A combination of panels to block bypass flow and opening vents on the sides of the engine to give the bypass air a place to exit. There are vanes in the vents, which redirect the flow forwards. Cascade reversers are a more practical reverse thrust mechanism for high-bypass turbofans than clamshell reversers, for the reasons mentioned already. Not many (or any, maybe?) low-bypass engined aircraft employ cascade reversers simply because there's not enough bypass air to slow the aircraft effectively enough.
A variation on the cascade reverser. Bypass air is redirected out of a vent and forward (by the petals). Like the cascade reverser, petal reversers are usually only used on high-bypass engine aircraft.
Oly720man From United Kingdom, joined May 2004, 6734 posts, RR: 11
Reply 12, posted (10 years 3 months 3 weeks 4 days 1 hour ago) and read 5964 times:
Thrust reverser design is a bit of a black art. The 360 deg cascade on most aircraft are rather complicated because the cascades need to be designed with respect to the location on the engine.
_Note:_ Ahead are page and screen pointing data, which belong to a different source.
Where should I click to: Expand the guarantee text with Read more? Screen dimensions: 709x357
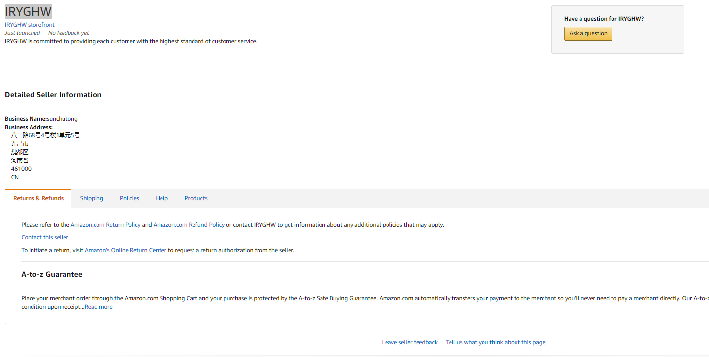[x=98, y=307]
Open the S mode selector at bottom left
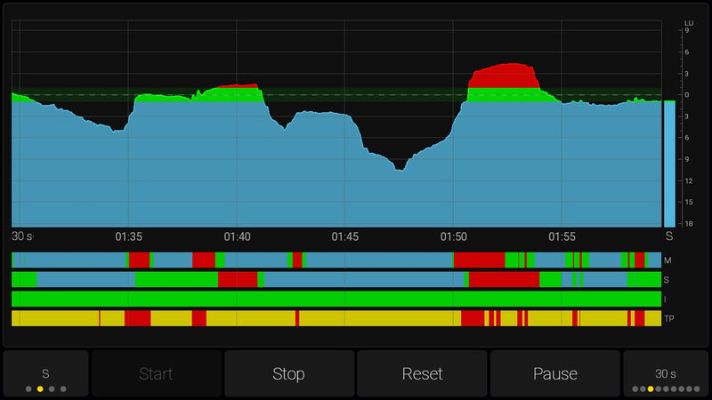This screenshot has height=400, width=712. 45,373
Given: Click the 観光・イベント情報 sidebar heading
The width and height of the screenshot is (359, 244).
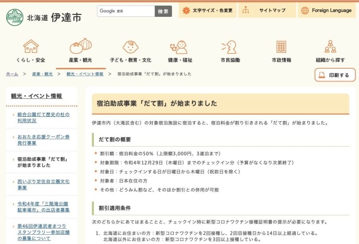Looking at the screenshot, I should coord(37,96).
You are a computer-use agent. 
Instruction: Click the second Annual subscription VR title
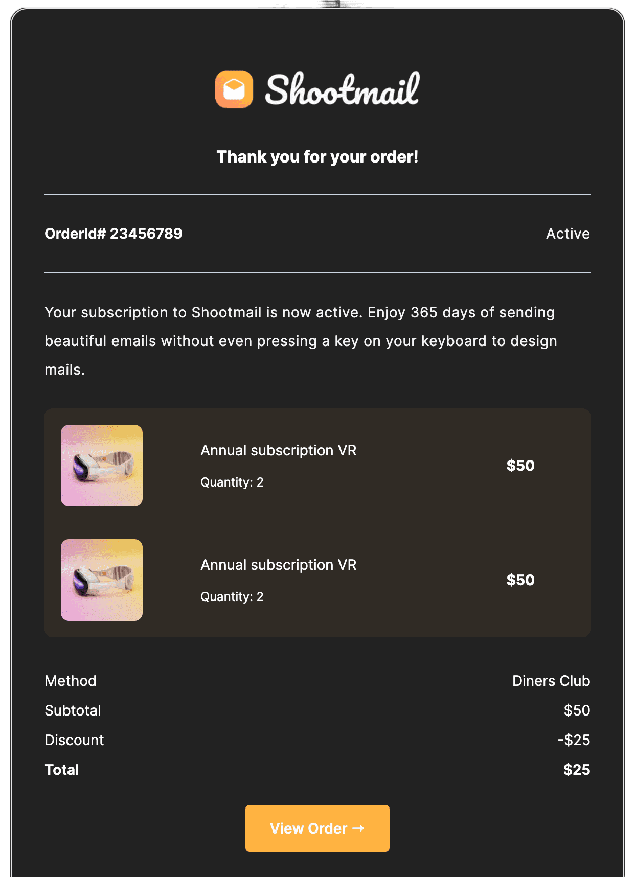(x=279, y=565)
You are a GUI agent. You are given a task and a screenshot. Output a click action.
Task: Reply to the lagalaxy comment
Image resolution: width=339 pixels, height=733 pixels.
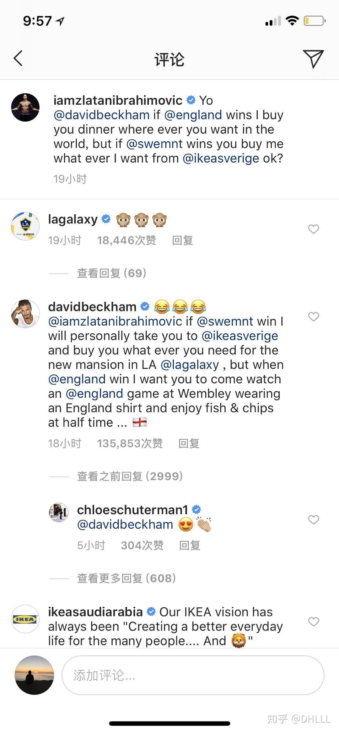pos(182,240)
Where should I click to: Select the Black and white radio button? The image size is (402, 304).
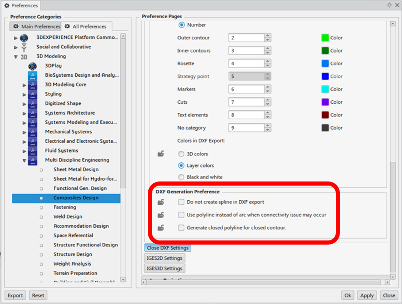point(181,177)
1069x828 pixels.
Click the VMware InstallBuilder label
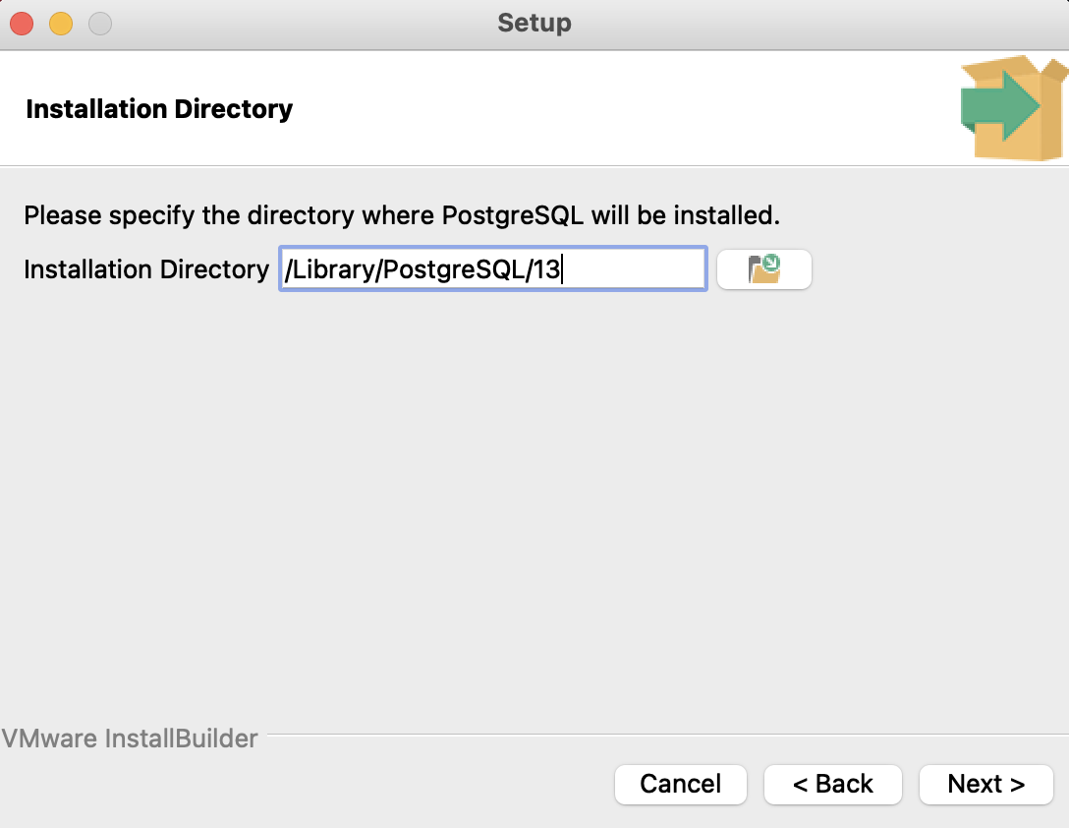[x=130, y=738]
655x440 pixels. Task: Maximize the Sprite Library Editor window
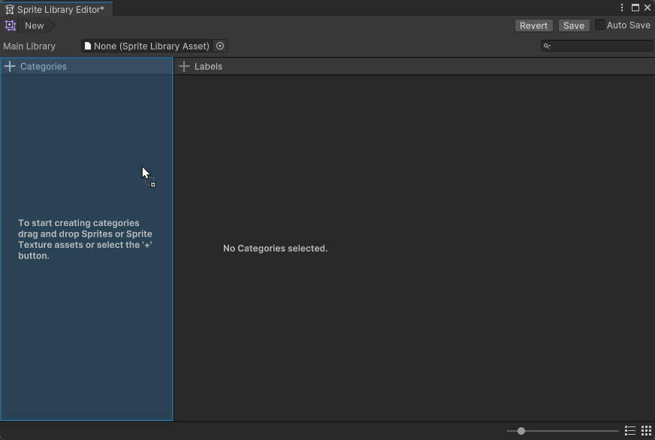pyautogui.click(x=635, y=8)
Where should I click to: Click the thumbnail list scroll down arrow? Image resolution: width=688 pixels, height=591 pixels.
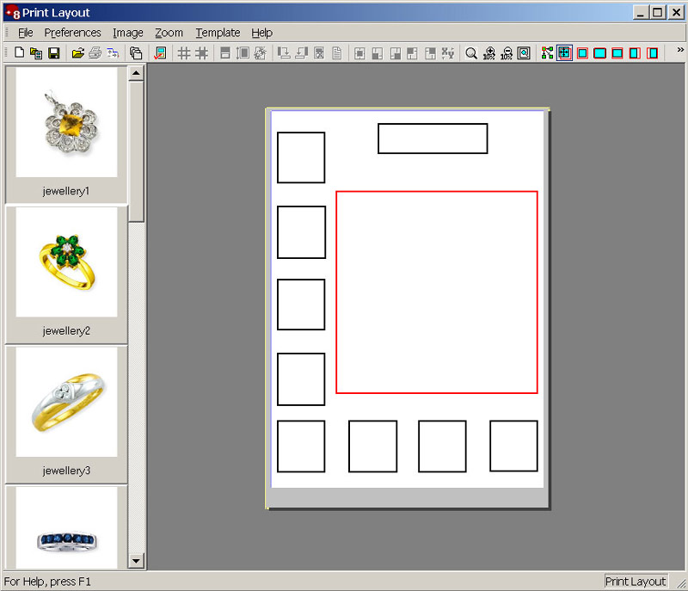[136, 561]
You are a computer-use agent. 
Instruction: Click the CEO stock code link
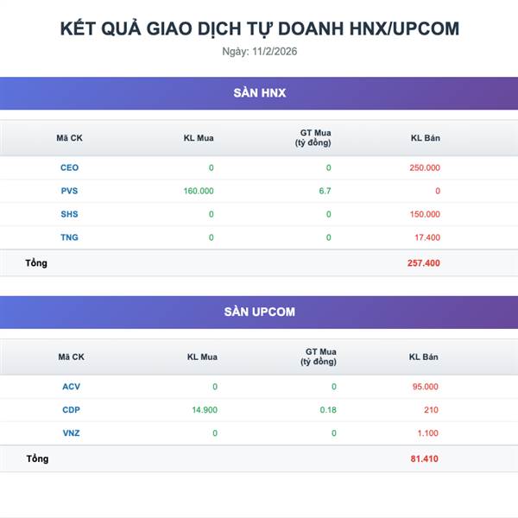click(69, 167)

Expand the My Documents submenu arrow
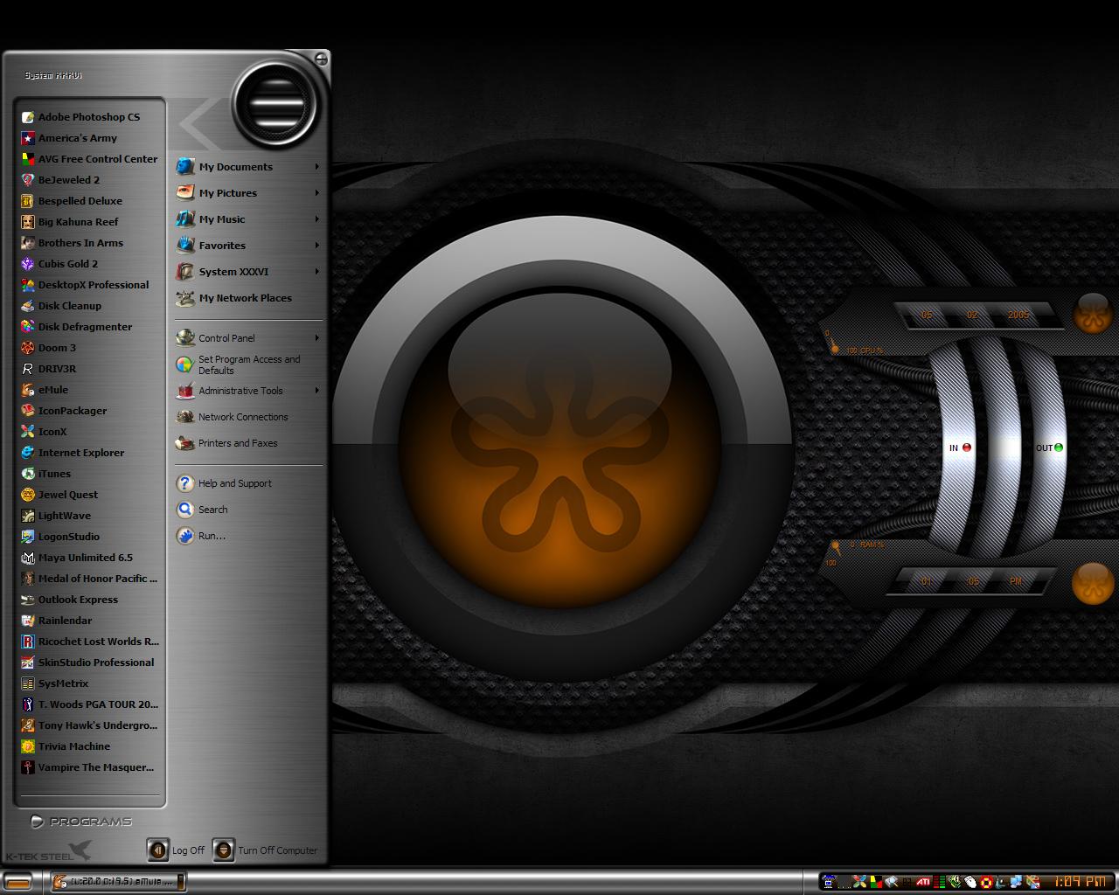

Those at the bottom of the engine try to direct the flow sideways rather than directly forward so that any debris isn't blown back onto the engine nacelle or reingested. Similarly those that might blow onto a surface on the aircraft (like on the CRJ700 where the fuselage and horizontal stabilizer might be affected) need to direct the flow away as well as forwards.
The 4 door version on the CFM engines avoids this problem. It also has the advantage that they are solid deflector doors that will act as air brakes which are more efficient than just a jet directed forwards, so the area they occupy is smaller.
The bucket reversers on the 737-200 used to be vertical before it was found that the reverse thrust directed straight down was affecting braking performance.
The ironic thing about reversers is that they are not part of any certification process, the aircraft should be able to land and stop on the brakes alone. They are there to reduce the runway length for landing and increase brake life.
CitationJet From United States of America, joined Mar 2003, 2438 posts, RR: 3
Reply 13, posted (10 years 3 months 3 weeks 3 days 23 hours ago) and read 5954 times:
The Citation X (Model 750) has clamshell reversers. During development testing, it was discovered that the nose gear could come off the ground under light weight, high thrust reversing. The solution was to put "spacers" at the back of the clamshells so that they wouldn't completely contact and close off the reverse flow. This reduced the effectiveness of the reversers and kept the nose gear on the ground.